TASK DIRECTIONS: Write out the data again exactly, skipping every picture.

INPUT FOR THIS TASK below:

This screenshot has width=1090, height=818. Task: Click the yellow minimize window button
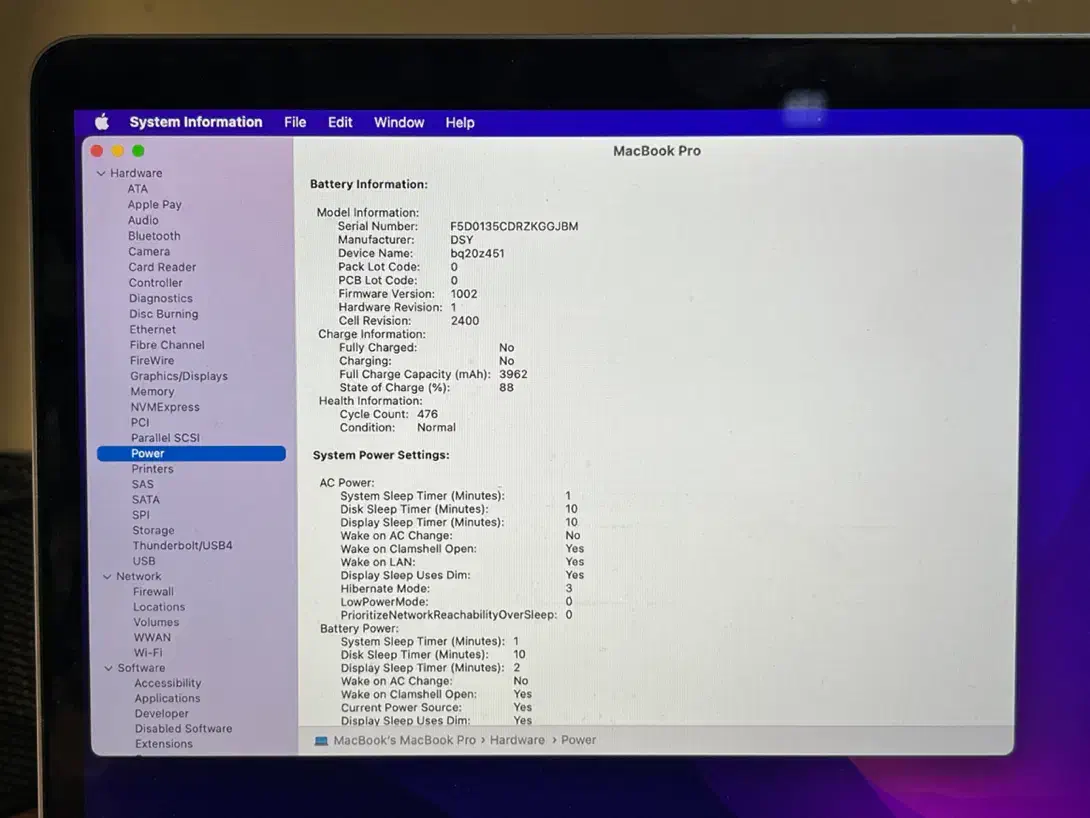tap(117, 151)
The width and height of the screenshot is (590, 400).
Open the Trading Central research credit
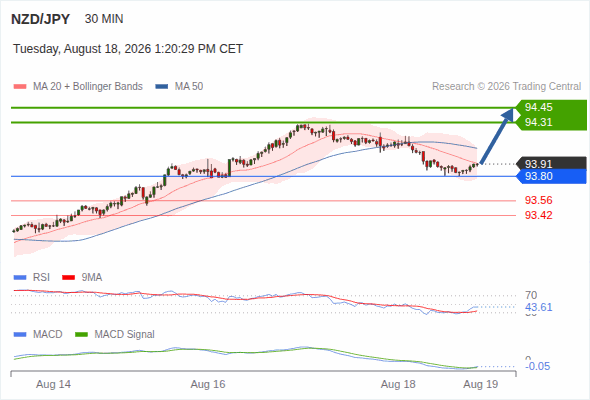tap(506, 87)
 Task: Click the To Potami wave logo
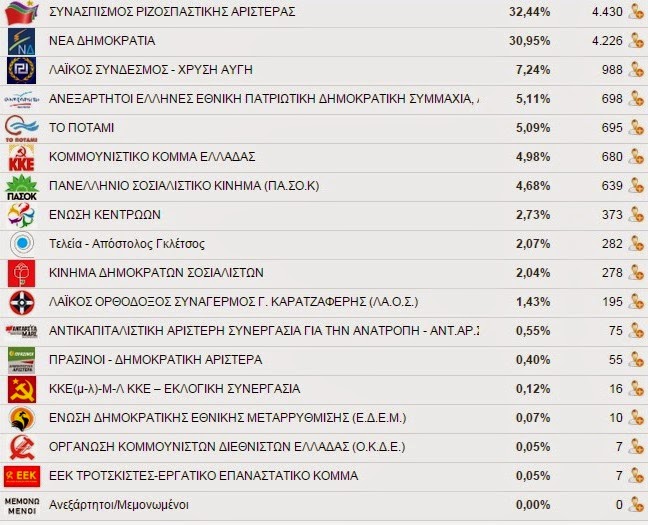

End of INPUT FOR THIS TASK.

RESPONSE:
This screenshot has width=1090, height=818. Task: Click the yellow minimize window button
tap(117, 151)
The width and height of the screenshot is (590, 400).
Open the Trading Central research credit
tap(506, 87)
 Task: Click the To Potami wave logo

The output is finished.